▶ PROBLEM DESCRIPTION:
Show each line from the records below in which the word "field" occurs.

........

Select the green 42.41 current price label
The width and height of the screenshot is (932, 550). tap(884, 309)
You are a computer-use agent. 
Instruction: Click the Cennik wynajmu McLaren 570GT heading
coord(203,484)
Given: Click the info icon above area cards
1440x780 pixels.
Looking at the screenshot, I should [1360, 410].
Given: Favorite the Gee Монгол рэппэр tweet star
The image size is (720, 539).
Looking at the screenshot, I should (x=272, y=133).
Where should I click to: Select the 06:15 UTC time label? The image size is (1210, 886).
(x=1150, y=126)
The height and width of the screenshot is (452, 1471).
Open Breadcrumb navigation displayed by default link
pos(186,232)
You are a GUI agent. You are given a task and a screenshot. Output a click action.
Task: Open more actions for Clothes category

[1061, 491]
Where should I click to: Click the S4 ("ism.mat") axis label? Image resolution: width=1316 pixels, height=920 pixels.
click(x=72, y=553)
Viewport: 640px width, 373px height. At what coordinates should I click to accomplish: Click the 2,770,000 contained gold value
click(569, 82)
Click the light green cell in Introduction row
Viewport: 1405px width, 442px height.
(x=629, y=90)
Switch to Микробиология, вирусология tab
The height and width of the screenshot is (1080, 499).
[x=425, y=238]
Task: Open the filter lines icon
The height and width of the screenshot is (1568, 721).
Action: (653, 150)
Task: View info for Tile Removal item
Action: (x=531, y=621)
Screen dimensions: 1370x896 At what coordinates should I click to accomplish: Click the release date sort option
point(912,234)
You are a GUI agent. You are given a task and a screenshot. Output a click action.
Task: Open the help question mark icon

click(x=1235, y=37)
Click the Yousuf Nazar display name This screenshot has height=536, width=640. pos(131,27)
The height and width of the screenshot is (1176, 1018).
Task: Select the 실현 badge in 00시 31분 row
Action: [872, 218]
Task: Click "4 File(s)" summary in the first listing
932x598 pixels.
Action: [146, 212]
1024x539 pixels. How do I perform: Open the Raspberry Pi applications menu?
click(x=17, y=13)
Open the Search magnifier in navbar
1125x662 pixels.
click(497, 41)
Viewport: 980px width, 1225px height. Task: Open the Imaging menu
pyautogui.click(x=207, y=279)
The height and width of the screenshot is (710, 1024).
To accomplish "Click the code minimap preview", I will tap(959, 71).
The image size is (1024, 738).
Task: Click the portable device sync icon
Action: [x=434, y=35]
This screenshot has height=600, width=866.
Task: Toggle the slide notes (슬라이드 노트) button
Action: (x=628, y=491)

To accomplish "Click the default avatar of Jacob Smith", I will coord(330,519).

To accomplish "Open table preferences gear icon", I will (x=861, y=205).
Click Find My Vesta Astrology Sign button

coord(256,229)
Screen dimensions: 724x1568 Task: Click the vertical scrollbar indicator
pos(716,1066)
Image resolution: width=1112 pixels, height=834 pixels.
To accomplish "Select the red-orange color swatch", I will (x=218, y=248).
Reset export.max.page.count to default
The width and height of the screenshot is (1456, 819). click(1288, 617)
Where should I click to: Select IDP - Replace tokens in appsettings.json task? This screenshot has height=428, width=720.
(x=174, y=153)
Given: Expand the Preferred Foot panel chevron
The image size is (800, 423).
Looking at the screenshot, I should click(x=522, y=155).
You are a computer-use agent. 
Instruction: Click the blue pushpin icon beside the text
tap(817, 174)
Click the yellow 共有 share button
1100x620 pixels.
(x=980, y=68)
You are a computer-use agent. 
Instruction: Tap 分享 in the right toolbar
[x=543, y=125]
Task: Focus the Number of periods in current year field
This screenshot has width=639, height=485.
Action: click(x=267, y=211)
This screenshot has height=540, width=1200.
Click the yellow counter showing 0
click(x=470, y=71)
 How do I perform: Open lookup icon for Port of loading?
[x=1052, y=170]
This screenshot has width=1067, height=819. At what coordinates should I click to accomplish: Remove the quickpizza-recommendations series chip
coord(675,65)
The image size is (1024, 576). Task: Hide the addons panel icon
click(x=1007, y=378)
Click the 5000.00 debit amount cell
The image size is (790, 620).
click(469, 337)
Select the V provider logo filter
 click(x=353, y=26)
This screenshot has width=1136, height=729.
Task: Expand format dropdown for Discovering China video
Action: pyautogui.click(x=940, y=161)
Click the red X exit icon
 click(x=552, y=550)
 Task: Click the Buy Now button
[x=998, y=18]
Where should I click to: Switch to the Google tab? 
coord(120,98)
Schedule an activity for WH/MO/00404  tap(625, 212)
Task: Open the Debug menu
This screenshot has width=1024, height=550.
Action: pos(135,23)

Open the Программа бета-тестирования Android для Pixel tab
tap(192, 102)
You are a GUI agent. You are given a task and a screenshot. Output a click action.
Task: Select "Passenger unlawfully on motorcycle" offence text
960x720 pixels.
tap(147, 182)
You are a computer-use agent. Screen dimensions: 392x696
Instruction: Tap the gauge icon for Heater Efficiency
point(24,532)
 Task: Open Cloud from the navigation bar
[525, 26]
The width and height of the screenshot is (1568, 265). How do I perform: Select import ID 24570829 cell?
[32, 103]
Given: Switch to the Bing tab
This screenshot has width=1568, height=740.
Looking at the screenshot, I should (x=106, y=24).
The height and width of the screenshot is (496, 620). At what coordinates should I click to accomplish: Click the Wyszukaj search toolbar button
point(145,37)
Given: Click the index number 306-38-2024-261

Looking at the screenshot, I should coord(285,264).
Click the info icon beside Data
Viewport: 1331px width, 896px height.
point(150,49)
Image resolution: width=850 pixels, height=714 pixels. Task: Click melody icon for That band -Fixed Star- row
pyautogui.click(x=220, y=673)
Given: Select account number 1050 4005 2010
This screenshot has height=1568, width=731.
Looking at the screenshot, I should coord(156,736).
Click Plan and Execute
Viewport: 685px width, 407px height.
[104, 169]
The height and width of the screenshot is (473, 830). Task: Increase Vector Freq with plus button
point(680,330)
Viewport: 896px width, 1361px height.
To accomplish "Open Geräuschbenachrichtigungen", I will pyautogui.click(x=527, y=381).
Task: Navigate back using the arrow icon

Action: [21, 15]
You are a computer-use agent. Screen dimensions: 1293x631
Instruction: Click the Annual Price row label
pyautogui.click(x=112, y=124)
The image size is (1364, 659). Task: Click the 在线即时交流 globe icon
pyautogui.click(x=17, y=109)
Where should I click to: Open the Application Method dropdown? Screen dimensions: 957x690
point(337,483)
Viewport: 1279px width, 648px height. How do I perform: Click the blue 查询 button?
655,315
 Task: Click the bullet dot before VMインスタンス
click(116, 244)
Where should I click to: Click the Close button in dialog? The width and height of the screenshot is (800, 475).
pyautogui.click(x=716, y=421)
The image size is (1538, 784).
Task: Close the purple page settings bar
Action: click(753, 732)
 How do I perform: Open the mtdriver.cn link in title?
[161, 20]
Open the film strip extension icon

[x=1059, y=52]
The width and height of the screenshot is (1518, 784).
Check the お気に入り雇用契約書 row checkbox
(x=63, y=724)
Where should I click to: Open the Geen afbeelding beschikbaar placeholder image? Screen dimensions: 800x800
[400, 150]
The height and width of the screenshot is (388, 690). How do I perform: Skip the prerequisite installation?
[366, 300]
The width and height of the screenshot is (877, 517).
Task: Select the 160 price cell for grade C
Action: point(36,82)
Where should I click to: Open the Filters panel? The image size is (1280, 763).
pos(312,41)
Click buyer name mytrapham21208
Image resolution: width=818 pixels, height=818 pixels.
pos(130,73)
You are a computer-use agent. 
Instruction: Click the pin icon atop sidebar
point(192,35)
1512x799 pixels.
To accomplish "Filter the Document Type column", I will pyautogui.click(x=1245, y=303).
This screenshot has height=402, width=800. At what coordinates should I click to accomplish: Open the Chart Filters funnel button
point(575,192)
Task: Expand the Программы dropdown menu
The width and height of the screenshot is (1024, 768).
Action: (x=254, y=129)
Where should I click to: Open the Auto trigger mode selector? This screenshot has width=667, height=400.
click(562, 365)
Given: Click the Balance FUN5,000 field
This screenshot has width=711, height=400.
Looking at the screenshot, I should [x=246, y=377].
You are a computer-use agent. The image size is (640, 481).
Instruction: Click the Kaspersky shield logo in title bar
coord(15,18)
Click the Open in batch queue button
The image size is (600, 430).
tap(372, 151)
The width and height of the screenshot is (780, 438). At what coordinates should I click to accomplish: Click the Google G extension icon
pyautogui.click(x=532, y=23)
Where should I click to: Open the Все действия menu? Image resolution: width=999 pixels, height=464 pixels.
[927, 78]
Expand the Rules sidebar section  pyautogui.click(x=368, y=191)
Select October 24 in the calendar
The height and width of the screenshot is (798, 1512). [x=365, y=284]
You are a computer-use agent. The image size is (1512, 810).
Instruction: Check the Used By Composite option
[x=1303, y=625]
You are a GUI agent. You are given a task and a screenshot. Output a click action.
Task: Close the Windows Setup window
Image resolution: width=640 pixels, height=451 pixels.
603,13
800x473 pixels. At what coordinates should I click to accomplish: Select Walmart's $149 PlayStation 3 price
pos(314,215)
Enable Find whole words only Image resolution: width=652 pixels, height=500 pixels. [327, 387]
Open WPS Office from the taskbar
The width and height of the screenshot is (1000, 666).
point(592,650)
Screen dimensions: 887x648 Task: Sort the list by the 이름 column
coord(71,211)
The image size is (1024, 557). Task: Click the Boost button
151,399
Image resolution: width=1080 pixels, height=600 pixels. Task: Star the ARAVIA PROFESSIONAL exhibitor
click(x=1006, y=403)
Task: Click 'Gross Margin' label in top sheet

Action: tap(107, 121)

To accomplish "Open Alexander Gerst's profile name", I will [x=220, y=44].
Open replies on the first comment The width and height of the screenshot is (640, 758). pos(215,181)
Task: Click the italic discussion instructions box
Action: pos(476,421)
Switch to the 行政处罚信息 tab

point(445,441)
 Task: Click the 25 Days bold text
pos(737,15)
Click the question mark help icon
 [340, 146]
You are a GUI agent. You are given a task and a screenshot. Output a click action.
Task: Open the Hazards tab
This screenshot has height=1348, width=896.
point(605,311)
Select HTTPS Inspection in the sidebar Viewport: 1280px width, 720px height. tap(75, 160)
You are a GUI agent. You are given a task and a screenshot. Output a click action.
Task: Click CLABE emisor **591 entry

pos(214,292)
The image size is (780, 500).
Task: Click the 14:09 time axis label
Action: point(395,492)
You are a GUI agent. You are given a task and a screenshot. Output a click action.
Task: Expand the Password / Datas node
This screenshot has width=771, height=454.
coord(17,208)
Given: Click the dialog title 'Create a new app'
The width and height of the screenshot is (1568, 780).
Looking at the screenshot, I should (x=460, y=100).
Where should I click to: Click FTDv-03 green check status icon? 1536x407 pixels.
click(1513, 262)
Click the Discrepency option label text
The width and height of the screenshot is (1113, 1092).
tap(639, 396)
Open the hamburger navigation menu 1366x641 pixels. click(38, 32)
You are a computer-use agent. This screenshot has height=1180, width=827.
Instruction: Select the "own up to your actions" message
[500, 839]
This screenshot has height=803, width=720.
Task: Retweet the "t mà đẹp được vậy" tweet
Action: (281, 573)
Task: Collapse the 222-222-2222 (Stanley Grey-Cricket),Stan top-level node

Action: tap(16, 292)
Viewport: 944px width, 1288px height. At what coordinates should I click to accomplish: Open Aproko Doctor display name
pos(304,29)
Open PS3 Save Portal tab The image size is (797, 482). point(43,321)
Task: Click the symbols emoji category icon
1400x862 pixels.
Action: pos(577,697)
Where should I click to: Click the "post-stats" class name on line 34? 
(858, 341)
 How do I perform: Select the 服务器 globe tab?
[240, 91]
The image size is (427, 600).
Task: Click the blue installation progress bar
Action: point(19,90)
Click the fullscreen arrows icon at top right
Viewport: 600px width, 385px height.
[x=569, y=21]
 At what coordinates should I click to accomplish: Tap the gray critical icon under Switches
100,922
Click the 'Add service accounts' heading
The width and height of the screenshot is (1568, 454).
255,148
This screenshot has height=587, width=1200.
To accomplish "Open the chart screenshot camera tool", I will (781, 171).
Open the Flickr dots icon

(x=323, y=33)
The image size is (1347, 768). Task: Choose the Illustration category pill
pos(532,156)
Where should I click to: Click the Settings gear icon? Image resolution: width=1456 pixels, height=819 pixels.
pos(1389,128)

........

▶ YOUR RESPONSE:
Task: Focus the Number of periods in current year field
Given: Click the Balance FUN5,000 field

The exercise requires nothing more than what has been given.